Miscellaneous (한 + EN)

Politics and entertainment

Author
chloebringsjoy
Date
2021-01-24 08:14
Views
456
The common complaint about entertainment in relation to politics is directed at a particular medium and a particular genre. Television has repeatedly been identified as the scapegoat, supposedly being a medium that is suited for entertainment alone. ... [yet] there is no empirical support for the thesis that citizens become less informed and apathetic because of television and infotainment (Norris, 2000). Related to that position is the more general argument that television malaise authors grossly overstate the influence of television, especially in comparison with other everyday influences on citizens, such as the family, peers, education, and work (Newton, 2003).

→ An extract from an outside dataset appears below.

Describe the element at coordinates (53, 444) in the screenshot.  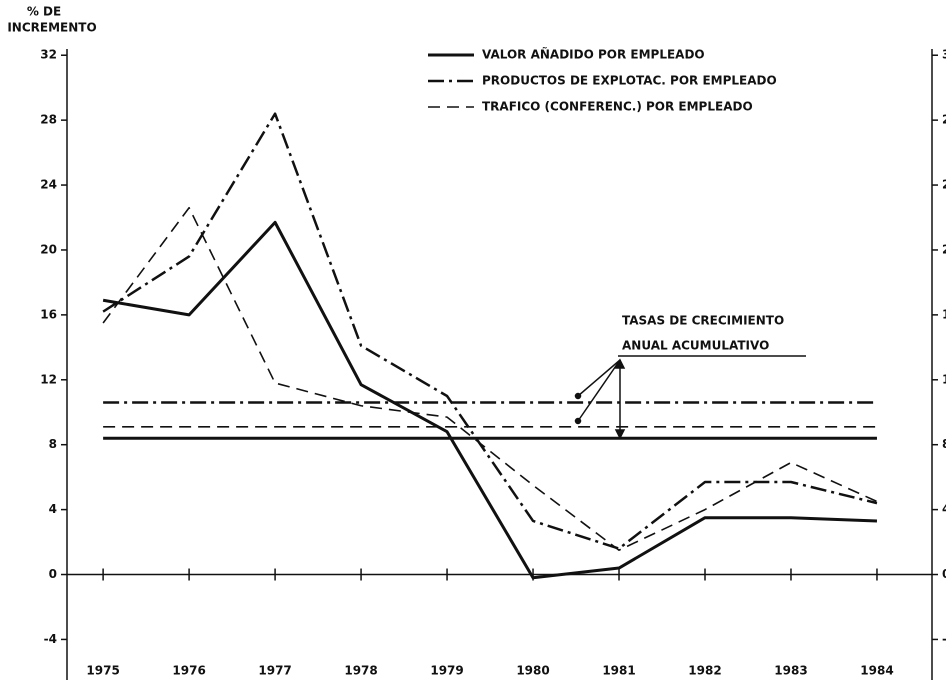
I see `y-tick-label: 8` at that location.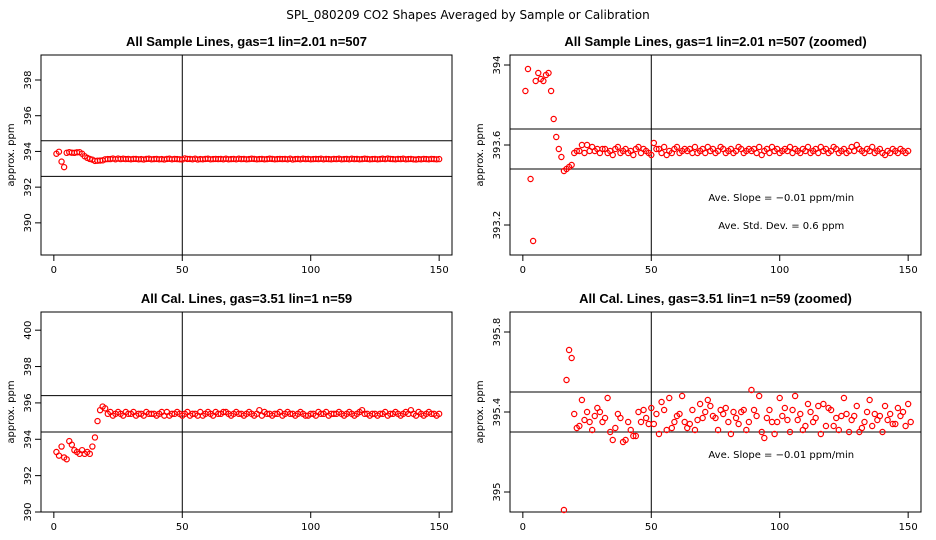 This screenshot has width=936, height=540. Describe the element at coordinates (498, 412) in the screenshot. I see `y-tick-label: 395.4` at that location.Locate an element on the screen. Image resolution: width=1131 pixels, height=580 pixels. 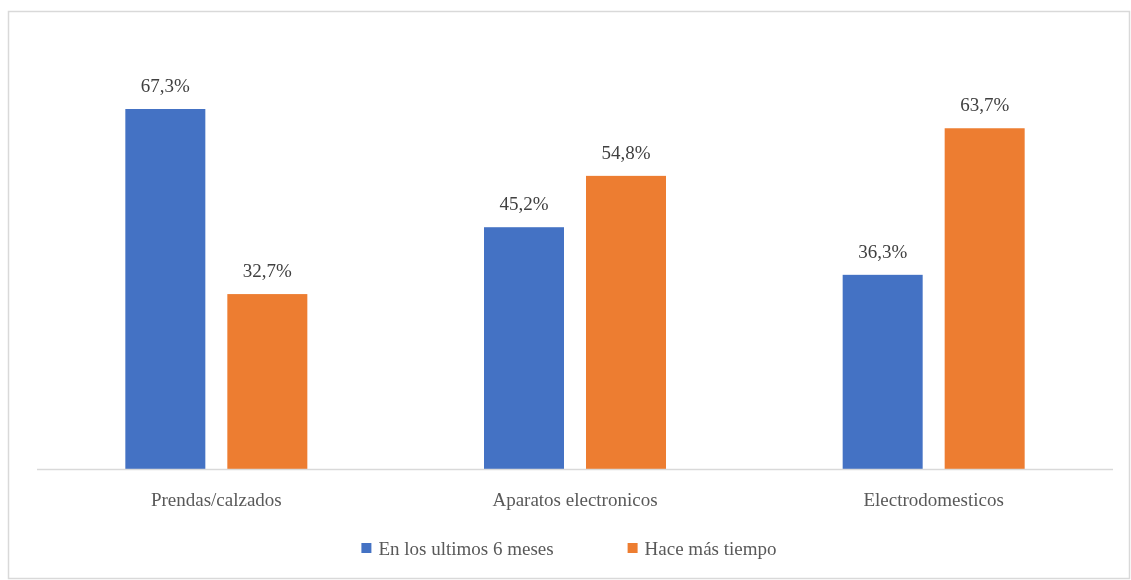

... By and large, television malaise arguments are essentialist contentions: politics proper is said to have changed for the worse because of the fundamentally antipolitical nature of television.

... In such frames, there is only room for two kinds of people: those who have recognized how bad television is, and those who have fallen prey to its manipulative pranks. The true citizen, then, has to rise above the troubles of television to be counted as a "good citizen." The television malaise thesis thus functions as a marker of good citizenship, just as "good taste" functions as a marker of cultural capital (Bourdieu, 1984). The result is the discursive (re)construction of a political elite whose members are completely different from ordinary folk. While television malaise authors are undeniably driven by a genuine fear about the vitality of democracy, in fact their arguments reproduce an authoritarian distinction between elites and masses, or at least propose that democracy will be better off if the masses think and act like elites. ... But ... what we need is not a rejection but an attempt "to incorporate the face of actual political life into a theory of desirable political forms." [Schudson, 1999, p. 1] One needs to ask, therefore, not how one can eradicate entertainment from politics, but how one can entertain the citizen instead, how the current entertainment culture can be articulated with the requirements of political citizenship, and what kind of civic virtues can be evoked and maintained through popular culture.

— van Zoonen, L. (2005). Entertaining the citizen: When politics and popular culture converge (pp. 11-15). New York, NY: Rowman & Littlefield.